Thirteen plaintiffs alleged that the manufacturer of the light fixtures and building caulk used throughout the Sky Valley facility directly and proximately caused their injuries. Attorneys for the plaintiffs argued that the exposure to PCBs caused the plaintiffs to suffer a range of neurological injuries. The plaintiffs’ counsel also asserted that some students could face a lifetime of cognitive deficits because of the damage they allegedly sustained.
The defendants argued that while PCBs were present at Sky Valley Education Center, they were not present in sufficient amounts to cause the injuries the plaintiffs allegedly sustained. The defendants further blamed the school district for its failure to replace the outdated light fixtures in a timely manner.
Despite the defendants’ contentions, the jury awarded the plaintiffs $55 million in compensatory damages and $220 million in punitive damages. The state of Washington does not generally allow punitive damages in this type of case. However, the plaintiffs’ attorneys argued that the laws in Missouri, where the defendants are headquartered, applied to this case, including Missouri’s laws on damages.
The Impending Appeal
Predictably, Bayer announced its plans to challenge the jury’s verdict awarding plaintiffs $275 million. According to the defendants, the preponderance of the evidence does not support the conclusions that plaintiffs were exposed to unsafe levels of PCBs at the Sky Valley Education Center.
More specifically, a spokesperson for the defendants stated that the “undisputed evidence” showed the injuries claimed by the plaintiffs could not be definitively linked to PCB exposure. The spokesperson went on to add that “the air and other tests in evidence reflected either no or extremely low levels of PCBs in this school, and there was no physical evidence introduced at trial showing exposure to PCBs, such as blood testing results.

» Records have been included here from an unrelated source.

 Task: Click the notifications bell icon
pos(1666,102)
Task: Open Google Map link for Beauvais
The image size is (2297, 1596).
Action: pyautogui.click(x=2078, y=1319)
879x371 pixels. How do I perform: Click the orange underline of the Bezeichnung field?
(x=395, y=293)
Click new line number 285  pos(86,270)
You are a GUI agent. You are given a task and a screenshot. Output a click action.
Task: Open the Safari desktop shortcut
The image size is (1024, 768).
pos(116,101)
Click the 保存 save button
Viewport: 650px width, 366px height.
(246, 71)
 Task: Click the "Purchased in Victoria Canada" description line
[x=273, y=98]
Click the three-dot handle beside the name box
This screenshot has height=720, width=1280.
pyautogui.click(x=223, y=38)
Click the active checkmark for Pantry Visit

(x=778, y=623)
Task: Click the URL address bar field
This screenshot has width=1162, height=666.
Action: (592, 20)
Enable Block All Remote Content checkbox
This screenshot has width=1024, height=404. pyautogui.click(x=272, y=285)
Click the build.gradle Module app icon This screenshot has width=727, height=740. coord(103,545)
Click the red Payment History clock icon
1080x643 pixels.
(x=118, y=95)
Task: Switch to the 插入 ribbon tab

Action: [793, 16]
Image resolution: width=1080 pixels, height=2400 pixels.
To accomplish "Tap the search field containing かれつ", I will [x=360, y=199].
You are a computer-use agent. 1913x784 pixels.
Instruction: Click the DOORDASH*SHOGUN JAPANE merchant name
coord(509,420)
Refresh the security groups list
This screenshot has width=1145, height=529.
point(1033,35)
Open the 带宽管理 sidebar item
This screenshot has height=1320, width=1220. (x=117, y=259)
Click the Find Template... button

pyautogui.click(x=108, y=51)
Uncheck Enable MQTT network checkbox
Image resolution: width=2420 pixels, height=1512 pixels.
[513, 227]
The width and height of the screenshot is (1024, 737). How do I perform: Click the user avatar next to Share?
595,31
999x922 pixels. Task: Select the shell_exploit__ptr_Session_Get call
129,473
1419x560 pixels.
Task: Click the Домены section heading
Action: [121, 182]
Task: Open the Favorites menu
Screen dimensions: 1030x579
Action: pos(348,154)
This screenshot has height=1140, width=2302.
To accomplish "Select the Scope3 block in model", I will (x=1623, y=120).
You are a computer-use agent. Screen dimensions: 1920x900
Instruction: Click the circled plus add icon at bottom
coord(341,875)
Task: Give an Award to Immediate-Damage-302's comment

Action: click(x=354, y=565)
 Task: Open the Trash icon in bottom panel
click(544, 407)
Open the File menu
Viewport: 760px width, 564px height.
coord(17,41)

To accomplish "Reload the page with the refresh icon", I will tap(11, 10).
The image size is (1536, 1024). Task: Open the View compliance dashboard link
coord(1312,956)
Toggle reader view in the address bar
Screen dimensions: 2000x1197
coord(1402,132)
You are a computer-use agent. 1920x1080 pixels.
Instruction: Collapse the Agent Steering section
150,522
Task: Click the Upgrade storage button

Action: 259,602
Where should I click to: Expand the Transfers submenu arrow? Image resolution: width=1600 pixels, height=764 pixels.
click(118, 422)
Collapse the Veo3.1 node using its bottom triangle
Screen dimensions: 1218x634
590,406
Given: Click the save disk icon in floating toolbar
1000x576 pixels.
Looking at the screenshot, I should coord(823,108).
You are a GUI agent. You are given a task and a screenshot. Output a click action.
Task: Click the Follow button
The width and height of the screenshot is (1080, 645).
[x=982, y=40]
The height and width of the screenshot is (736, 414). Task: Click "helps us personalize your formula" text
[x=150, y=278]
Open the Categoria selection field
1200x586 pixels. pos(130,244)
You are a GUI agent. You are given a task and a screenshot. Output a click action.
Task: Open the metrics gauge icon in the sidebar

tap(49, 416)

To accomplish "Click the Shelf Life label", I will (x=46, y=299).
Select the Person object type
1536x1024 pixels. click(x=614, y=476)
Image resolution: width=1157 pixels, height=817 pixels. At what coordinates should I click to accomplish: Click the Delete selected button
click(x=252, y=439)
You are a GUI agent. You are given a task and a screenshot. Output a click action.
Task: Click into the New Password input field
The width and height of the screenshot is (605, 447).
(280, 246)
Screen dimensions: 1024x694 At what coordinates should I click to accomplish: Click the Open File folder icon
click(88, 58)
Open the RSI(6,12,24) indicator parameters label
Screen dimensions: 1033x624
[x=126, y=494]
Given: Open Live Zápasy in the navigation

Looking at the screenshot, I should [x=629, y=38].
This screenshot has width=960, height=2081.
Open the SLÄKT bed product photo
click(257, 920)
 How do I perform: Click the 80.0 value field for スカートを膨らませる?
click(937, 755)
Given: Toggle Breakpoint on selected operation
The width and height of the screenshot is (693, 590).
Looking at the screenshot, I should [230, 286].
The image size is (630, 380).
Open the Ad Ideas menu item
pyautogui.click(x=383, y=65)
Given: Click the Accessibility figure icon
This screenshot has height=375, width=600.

Indeed, the evidence introduced at trial demonstrated the plaintiffs have not experienced neuro-cognitive injuries and are leading productive, normal lives, while other acute symptoms were raised in the trial, many if not all these symptoms were consistent with those caused by the poor indoor air quality and building condition of the Sky Valley school buildings.” The defendants also pointed to the failures on the part of Monroe School District.
What’s Next in the PCB Exposure Litigation?
More than 200 parents and teachers have sued Bayer. They claim that they suffered a variety of neurological injuries from exposure to PCBs at Sky Valley Education Center. At least 17 other lawsuits against Bayer involving alleged PCB-related injuries at the Sky Valley facility are still pending. Despite the jury verdicts, pending litigation, and involvement of the EPA, the Sky Valley Education Center remains open.